Planning Minister Asad Umar has asked Prime Minister Imran Khan to unveil the explosive power sector inquiry report to unmask those responsible for the destruction of the power sector.
Umar, while attending the federal cabinet meeting today, reiterated this demand as he deemed it necessary to avoid allegations of protecting the government’s vested interests.
He has been entrusted by Prime Minister Khan to decide the future course of action in this regard.

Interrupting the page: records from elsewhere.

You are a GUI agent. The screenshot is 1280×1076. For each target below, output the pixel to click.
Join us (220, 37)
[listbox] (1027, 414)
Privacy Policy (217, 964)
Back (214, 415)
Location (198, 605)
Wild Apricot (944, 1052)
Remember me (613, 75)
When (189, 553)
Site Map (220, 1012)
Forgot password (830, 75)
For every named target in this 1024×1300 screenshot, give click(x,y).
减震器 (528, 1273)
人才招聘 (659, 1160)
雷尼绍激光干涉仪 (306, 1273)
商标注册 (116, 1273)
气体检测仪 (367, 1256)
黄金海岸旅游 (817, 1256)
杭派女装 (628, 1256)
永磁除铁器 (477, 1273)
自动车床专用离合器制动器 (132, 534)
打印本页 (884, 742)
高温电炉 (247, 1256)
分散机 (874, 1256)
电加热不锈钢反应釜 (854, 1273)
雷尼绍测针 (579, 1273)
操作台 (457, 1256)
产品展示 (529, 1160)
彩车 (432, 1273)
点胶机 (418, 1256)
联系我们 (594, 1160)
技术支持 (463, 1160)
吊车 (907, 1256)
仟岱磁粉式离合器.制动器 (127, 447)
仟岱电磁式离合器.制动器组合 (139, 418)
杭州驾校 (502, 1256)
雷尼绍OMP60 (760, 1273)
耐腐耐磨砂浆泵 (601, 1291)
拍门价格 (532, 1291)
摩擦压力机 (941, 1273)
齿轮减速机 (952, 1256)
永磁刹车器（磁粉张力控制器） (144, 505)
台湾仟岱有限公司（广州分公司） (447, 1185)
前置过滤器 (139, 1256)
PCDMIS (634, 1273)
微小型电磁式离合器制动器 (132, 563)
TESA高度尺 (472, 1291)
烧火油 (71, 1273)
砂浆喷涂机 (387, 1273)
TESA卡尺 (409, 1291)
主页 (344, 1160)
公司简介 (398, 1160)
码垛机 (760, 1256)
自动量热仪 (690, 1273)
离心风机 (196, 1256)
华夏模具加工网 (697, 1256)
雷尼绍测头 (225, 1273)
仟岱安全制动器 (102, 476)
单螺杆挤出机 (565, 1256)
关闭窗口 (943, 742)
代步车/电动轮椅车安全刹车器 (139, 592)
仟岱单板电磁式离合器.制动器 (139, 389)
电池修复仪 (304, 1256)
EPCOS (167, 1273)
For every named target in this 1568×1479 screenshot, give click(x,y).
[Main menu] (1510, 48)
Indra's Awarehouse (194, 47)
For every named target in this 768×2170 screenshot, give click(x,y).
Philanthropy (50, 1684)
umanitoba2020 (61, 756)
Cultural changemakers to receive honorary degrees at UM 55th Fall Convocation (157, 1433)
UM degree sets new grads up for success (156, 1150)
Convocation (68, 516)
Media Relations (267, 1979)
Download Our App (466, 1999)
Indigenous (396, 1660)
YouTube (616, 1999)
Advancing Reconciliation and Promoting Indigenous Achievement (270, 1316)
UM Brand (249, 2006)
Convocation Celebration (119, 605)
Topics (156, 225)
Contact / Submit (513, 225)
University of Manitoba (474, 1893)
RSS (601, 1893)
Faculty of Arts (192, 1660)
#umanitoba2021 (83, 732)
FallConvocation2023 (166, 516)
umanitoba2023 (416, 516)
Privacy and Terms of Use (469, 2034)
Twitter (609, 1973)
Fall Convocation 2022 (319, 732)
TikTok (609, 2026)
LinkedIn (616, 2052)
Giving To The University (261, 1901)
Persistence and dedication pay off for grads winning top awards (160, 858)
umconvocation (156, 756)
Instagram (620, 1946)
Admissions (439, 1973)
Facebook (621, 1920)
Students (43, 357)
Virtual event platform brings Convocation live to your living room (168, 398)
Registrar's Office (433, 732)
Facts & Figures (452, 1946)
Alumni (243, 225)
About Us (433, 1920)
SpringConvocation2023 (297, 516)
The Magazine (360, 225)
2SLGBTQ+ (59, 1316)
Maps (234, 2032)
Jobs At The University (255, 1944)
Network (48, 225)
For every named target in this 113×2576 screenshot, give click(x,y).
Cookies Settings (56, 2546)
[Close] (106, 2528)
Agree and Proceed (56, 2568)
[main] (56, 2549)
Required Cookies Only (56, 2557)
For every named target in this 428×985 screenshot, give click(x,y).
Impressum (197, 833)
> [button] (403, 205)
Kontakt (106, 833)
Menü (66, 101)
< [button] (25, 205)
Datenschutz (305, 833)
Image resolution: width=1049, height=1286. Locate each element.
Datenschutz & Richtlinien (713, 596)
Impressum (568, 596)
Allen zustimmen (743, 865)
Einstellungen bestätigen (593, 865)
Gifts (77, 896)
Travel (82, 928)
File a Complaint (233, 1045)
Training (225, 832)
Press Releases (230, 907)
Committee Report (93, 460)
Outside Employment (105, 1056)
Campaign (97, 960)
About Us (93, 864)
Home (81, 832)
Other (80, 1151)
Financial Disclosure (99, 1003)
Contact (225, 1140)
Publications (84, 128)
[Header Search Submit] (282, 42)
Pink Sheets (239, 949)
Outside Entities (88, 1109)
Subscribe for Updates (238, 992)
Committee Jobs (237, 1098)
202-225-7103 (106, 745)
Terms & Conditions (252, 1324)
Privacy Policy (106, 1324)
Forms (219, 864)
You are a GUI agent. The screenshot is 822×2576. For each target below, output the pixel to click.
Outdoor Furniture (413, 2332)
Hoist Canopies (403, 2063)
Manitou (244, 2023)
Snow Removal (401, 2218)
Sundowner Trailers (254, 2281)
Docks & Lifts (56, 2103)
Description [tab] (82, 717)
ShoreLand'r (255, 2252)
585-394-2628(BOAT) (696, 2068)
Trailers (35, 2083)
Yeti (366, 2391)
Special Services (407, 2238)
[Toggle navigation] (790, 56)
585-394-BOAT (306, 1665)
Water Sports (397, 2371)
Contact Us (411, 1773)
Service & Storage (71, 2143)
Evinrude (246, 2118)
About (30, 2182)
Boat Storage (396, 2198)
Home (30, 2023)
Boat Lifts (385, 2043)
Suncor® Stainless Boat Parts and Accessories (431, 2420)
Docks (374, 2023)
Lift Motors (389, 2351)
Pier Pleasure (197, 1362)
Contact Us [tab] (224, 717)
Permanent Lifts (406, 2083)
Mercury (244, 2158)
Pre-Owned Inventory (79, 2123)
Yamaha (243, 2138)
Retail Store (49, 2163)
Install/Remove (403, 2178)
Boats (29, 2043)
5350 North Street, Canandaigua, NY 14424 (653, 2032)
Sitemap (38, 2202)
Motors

Using his prerogative, the planning minister is aiming to take further steps to counter the alleged corruption of multibillion rupees in power projects established since 1994.
The report includes names of some of PM Khan’s current and former aides, such as Razak Dawood, and Nadeem Babar, among those investors who minted more profits than legally allowed.
The decision to publicly release the report first floated during Monday’s Cabinet Committee of Energy (CCoE), now headed by Asad Umar. Officials of the Power Ministry, however, disagreed with the idea, saying that the move might hurt Pakistan’s relations with some foreign countries.
To which the planning minister said that any step will be made after taking Prime Minister and the Foreign Minister, Shah Mehmood Qureshi, into confidence.
The inquiry led by former Securities and Exchange Commission of Pakistan (SECP) Chairman Mohammad Ali has also revealed that transmission line projects initiated under the China-Pakistan Economic Corridor (CPEC) were 234% costlier than similar projects in India and other countries.
The report has identified severe problems in the Matiari–Lahore transmission line project which has a total cost of $2.1 billion and will transfer the electricity up to 878 kilometers from Matiari, Sindh, to Nankana Sahib District near Lahore.
As per details, the NTDC and State Grid Cooperation of China (SGCC) signed a cooperation agreement in April 2015 for development of 4,000MW, ±660 kV Matiari to Lahore High Voltage Direct Current (HVDC) Transmission Line. This was included in the priority projects under the CPEC.
The National Electric Power Regulatory Authority (NEPRA) after negotiations, accepted a total project cost of $1.7 billion in November 2016, out of which $1 billion was sided for converter stations. As the project started under the government to government deal, no biding was conducted.
It unveiled how Chinese investors largely benefited from the government-to-government deals inked under the banner of CPEC. The report highlighted that a similar project was started in India in 2017 by a Swiss company in which the convertor station’s cost was $640 million.
If converter station comparison is made on a megawatt basis, the approved cost for the Chinese company works out to be 2.34 times more than ABB’s bid as illustrated.
The report has recommended the federation to conduct a forensic audit of the transmission project and renegotiate the cost with the Chinese government if irregularities found.